I'm-not-even-going-to-bother-talking-behind-your-back,
Bold meanness.
"Whacha lookin' at, B? You gotta problem?
Maybe I oughta come over and pound your ugly face.
Doubt it can get any uglier."
I never heard her laugh
Unless it was at someone,
Drawing attention to out-of-style jeans,
Hair that refused to lay flat,
New glasses, or a flake of dry skin on someone's nose.
An innocent flake, instantly deemed a booger--
A booger that by the end of the day,
Everyone would know about.
Her voice was siren-red,
Offering fair warning
But never allowing escape.
Its shrill, ear-bending reverberations
Captivated bystanders, who couldn't help but be drawn in
By the carnage left behind in her critical wake.
I often wondered how someone could be so full of
Hate-filled, over-the-top, animal-sneering meanness...

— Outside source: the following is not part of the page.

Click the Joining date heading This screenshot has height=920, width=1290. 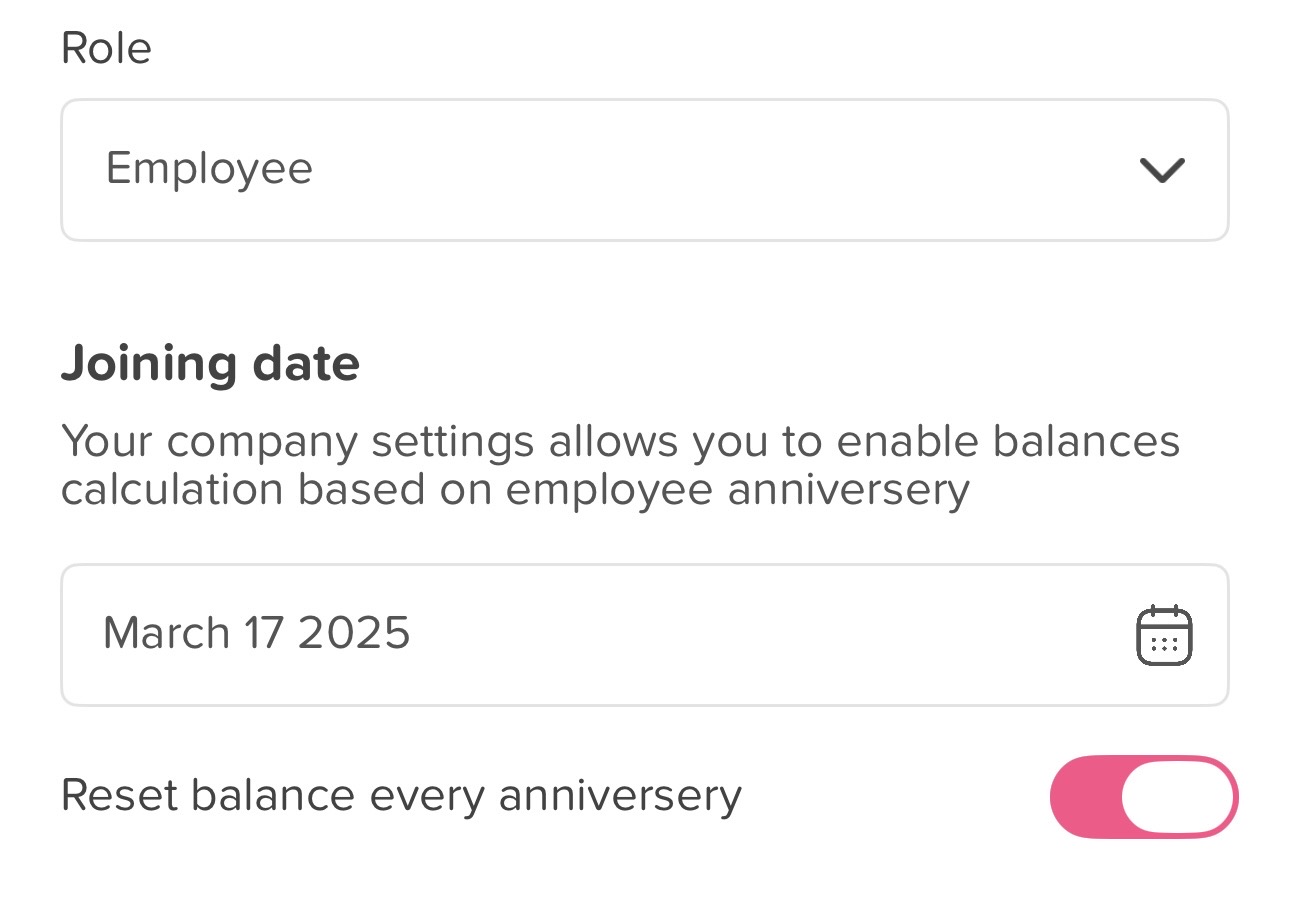point(210,364)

Then, one day, while in the office
Getting a Tylenol,
I overheard her mother talking
Mrs. Carter, the nicest secretary
God ever placed behind a desk.
After that day, I have never again wondered how
Hate-filled, over-the-top, animal-sneering
Mean girls are created.
2 comments:
And that's how I remind myself that although I can't control everything my daughter says or does, I do have a lot to do with whether she turns out to be a mean girl. It gives me more reason to be nice to people! (not that I should need more reason than "cause it's the right thing to do" but...ya know)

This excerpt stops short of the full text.